FBI lawyers instructed Peter Strzok during a congressional deposition on Wednesday not to answer “many, many questions” about his involvement in the Hillary Clinton and Russia investigations, said House Judiciary Committee Chairman Bob Goodlatte.
“Unfortunately, the FBI counsel in the room has instructed Mr. Strzok not to answer many, many questions, and that’s going to be a serious problem moving forward,” Goodlatte told Fox News’ Martha MacCallum. “So we will be raising questions with the FBI and the Department of Justice about why it is that their counsel is instructing Mr. Strzok not to answer questions.”

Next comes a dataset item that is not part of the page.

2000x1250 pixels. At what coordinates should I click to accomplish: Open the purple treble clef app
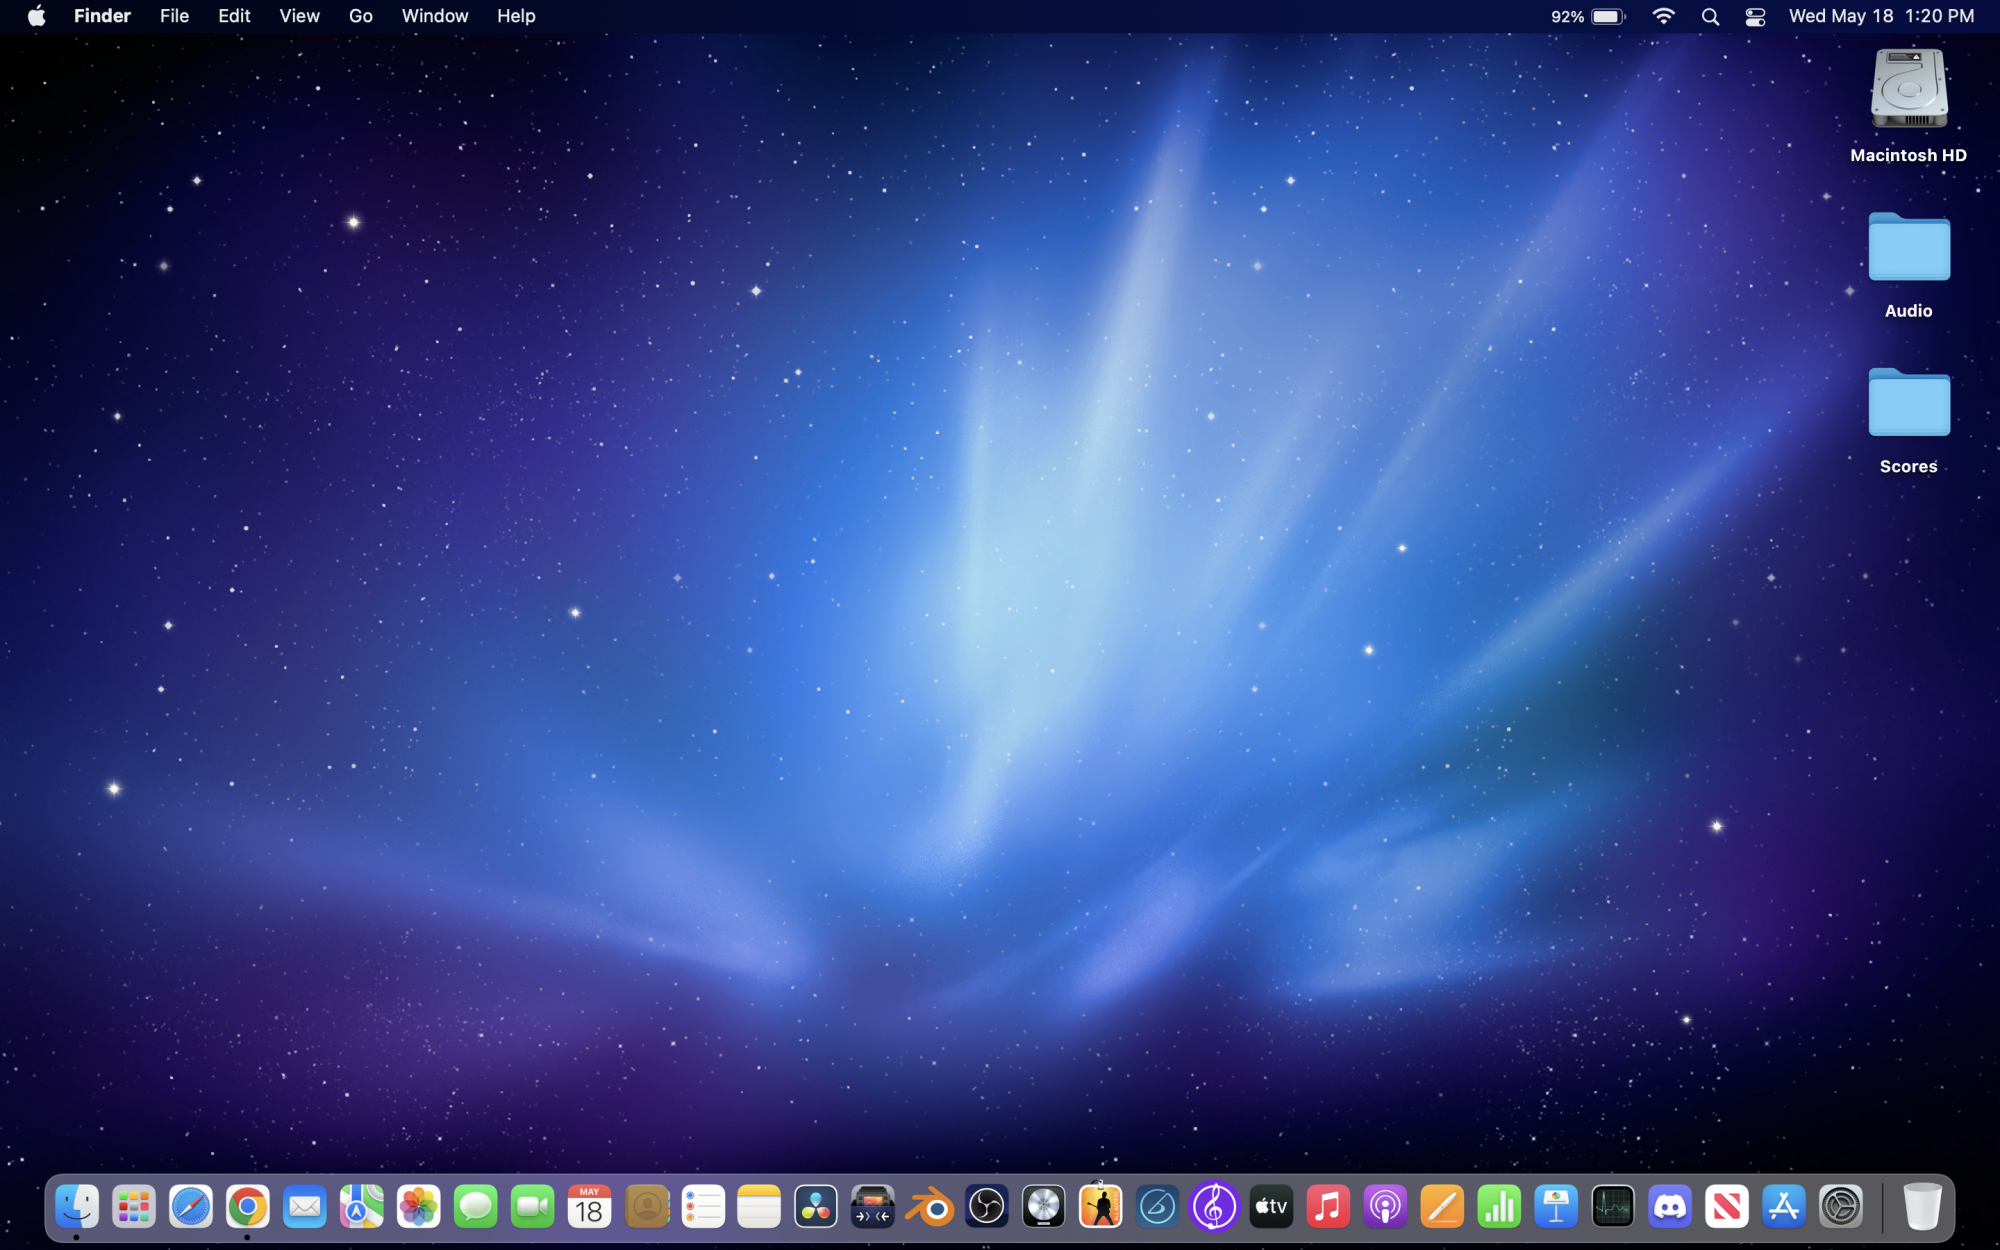click(x=1214, y=1207)
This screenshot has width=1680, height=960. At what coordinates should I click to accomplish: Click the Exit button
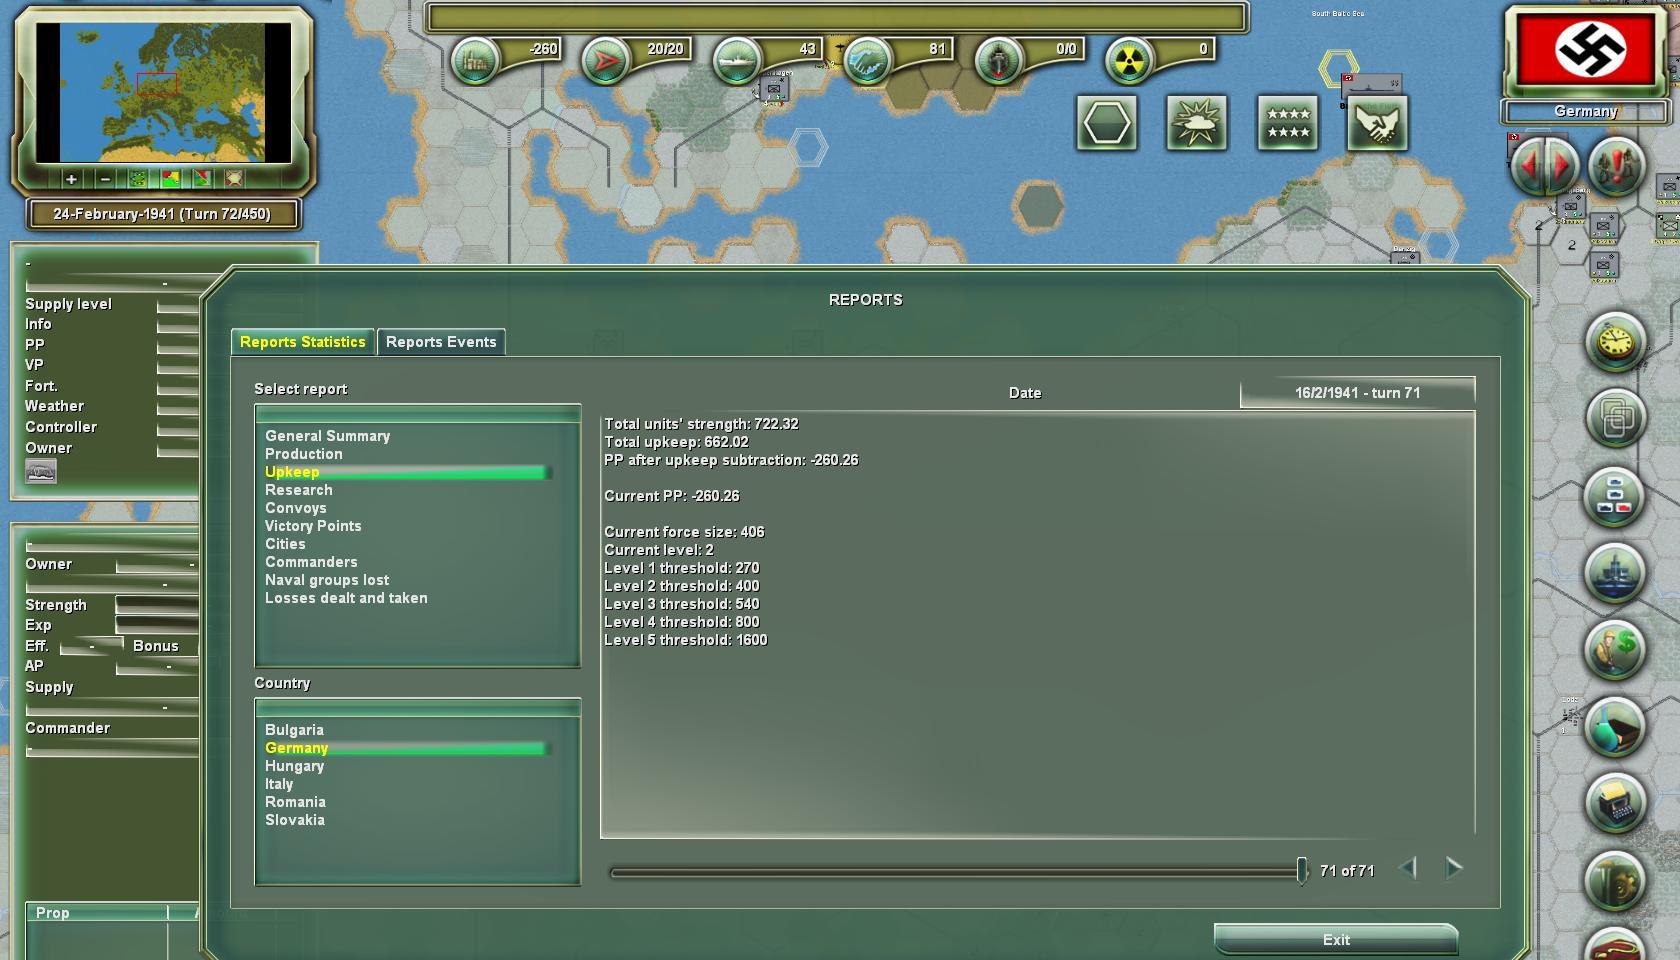[1335, 939]
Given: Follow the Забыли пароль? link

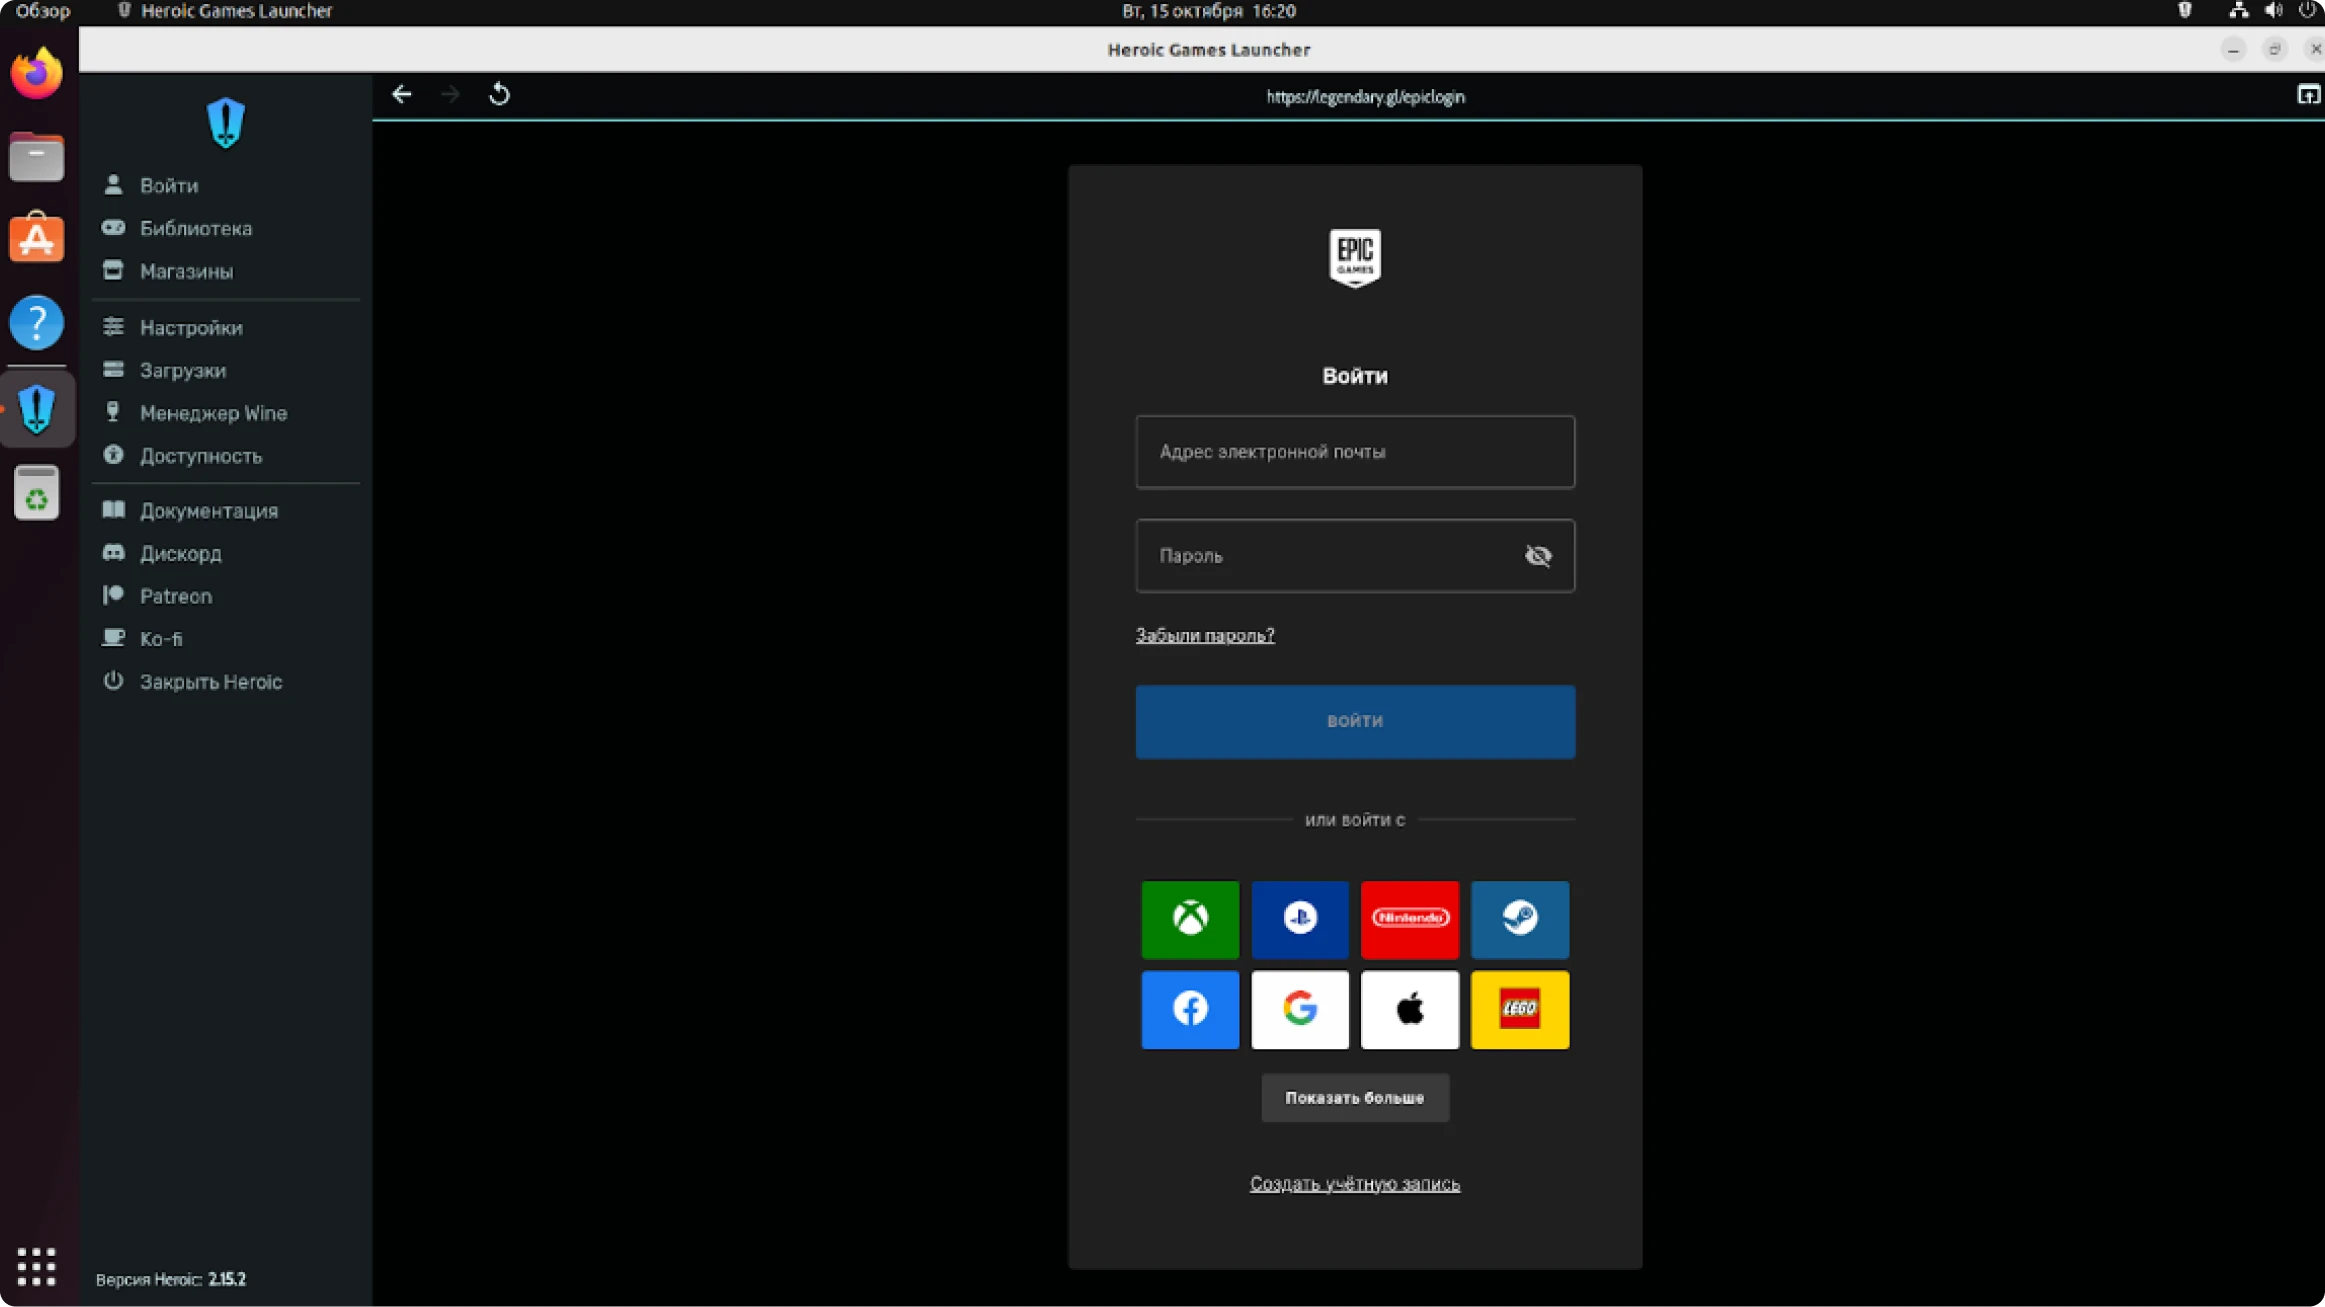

Strzok, the former deputy chief of counterintelligence at the FBI, testified for more than 10 hours about his roles in the Clinton and Trump-Russia investigations. He was also pressed about anti-Trump text messages he exchanged with his mistress, a former FBI lawyer named Lisa Page.
Strzok, who was accompanied by his personal attorney on Wednesday, was the top investigator on Crossfire Hurricane, the FBI investigation into possible collusion between President Donald Trump’s campaign and the Russian government. He served on the special counsel’s investigation until July 2017, when his text messages were discovered by the Justice Department’s Office of the Inspector General.
Attorney General Jeff Sessions said on June 21 that Strzok was stripped of his security clearance amid an internal disciplinary investigation.
Goodlatte said he was unable to divulge details of the interview with Strzok. But he said that the questions about the collusion investigation touched on the process by which the probe came about.
“They are advising him not to answer those questions,” Goodlatte said of the FBI attorneys. “I think that’s inappropriate and certainly not helpful to our investigation in the Congress.”
Strzok was initially subpoenaed to appear for the testimony, which was conducted by the Judiciary and House Oversight and Government Reform committees. He met with lawmakers in a classified setting later on Wednesday afternoon. Goodlatte has indicated that he plans to invite Strzok to testify in a public session.
Republicans have zeroed in on Strzok’s texts messages with Page.
In one Aug. 8, 2016, message, Strzok told Page that “we’ll stop” Trump from becoming president. In another text, Strzok called Trump an “idiot.”
Democratic lawmakers who attended Wednesday’s deposition told various reporters that Strzok claimed that his political leanings did not influence his investigation of Clinton or Trump. Democratic Rep. Sheila Jackson Lee of Texas said Strzok downplayed his text messages, saying that they were “intimate conversations between intimate friends.”